A Republican super PAC aligned with Senate Minority Leader Mitch McConnell (R-Ky.) is canceling advertisements in Arizona less than three months out from the midterm elections, a possible sign of problems for the Trump-backed GOP candidate challenging Sen. Mark Kelly (D-Ariz.).
The Senate Leadership Fund called off its advertisement reservations that were set to air in Arizona between Sept. 6 and Oct. 3, according to AdImpact.
The cancellation totaled about $8 million, according to Politico, which is roughly half of what the PAC had initially planned to run in the Grand Canyon State. Advertisements from the group are now set to begin in the beginning of October instead of early fall.
The decrease in advertising money comes as Republican Senate nominee Blake Masters continues to struggle in his bid against Kelly, who remains ahead in FiveThirtyEight’s average of polls, 50.3 percent to 42 percent.
Former President Trump and GOP megadonor Peter Thiel both support Masters’s candidacy, but other Republicans feared he would be a weaker opponent to Kelly.
Senate Leadership Fund President Steven Law said the change was in part due to the $28 million ad buy the PAC made in Ohio last week to bolster Republican nominee J.D. Vance, who is running against Rep. Tim Ryan (D) for the seat being vacated by retiring Sen. Rob Portman (R).
Ryan and Vance appear to be in a close race in Ohio, a state the GOP had hoped would be more safely in its grasp.
“We’re leaving the door wide open in Arizona, but we want to move additional resources to other offensive opportunities that have become increasingly competitive, as well as an unexpected expense in Ohio,” Law told Politico.
“We think the fundamentals of this election strongly favor Republicans, we see multiple paths to winning the majority, and we are going to invest heavily and strategically to achieve that goal,” he added.
The super PAC is also slashing advertising in Alaska, where Sen. Lisa Murkowski (R-Alaska) is running for reelection, according to Politico. The incumbent advanced to the general election, along with Trump-backed candidate Kelly Tshibaka.
Murkowski secured roughly 44 percent of the vote, while Tshibaka won 39 percent support.
The advertising dollar decrease in Alaska — roughly $1.7 million, according to Politico — is a sign that the party is confident with the incumbent’s odds, Law said. The super PAC’s ads supporting the candidate are set to begin on Sept. 20.
“We are all-in for Senator Murkowski. Senator Murkowski is in a very strong position and based on that decided to push back our start date,” Law told Politico.
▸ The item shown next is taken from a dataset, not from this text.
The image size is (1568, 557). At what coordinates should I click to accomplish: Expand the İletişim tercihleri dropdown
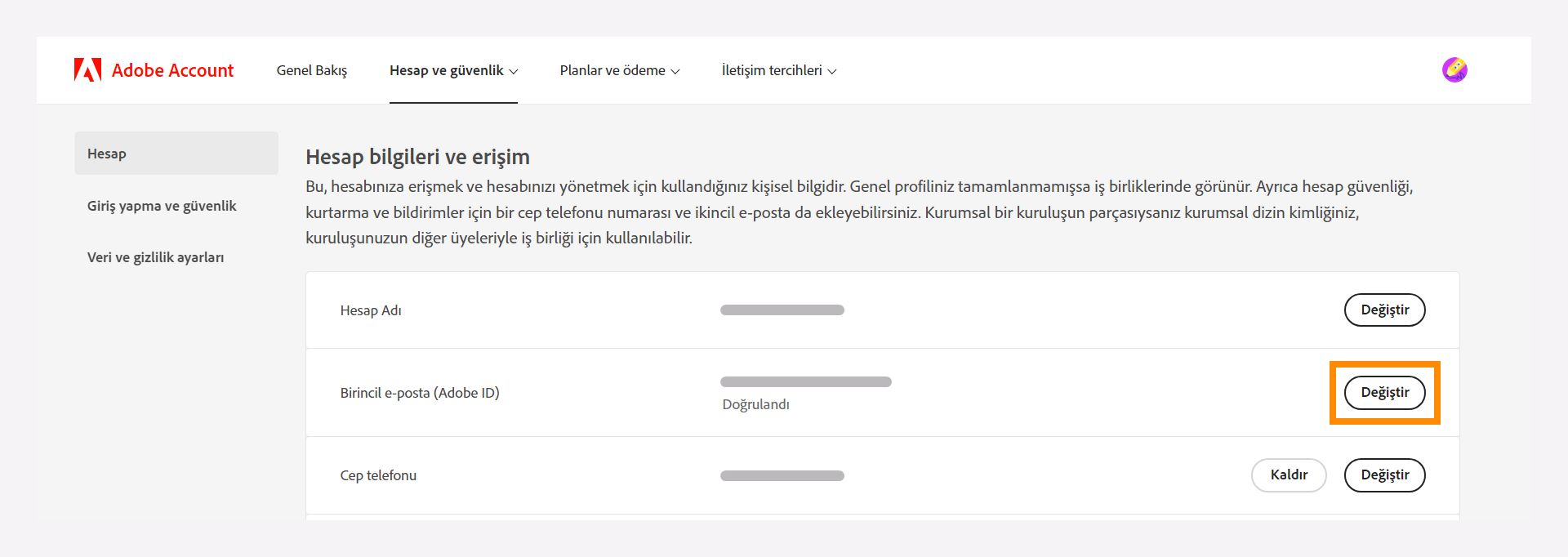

The shift in advertisement funding comes as odds of flipping the Senate red in November appear to be diminishing.
In Kentucky last week, McConnell told reporters Republicans had a better chance of winning control of the House than the Senate, pointing to “candidate quality” — a veiled reference to Masters, Vance and Trump-backed nominees in Pennsylvania and Georgia.
“I think there’s probably a greater likelihood the House flips than the Senate. Senate races are just different — they’re statewide, candidate quality has a lot to do with the outcome,” McConnell said when asked about his midterm expectations.
“Right now, we have a 50-50 Senate and a 50-50 country, but I think when all is said and done this fall, we’re likely to have an extremely close Senate, either our side up slightly or their side up slightly,” he added.
The statement was a stark contrast to McConnell’s comments in November, when he said the midterm races would be “very good” for Republicans.
According to FiveThirtyEight, Democrats are favored to win control of the upper chamber over Republicans, 65 percent to 35 percent.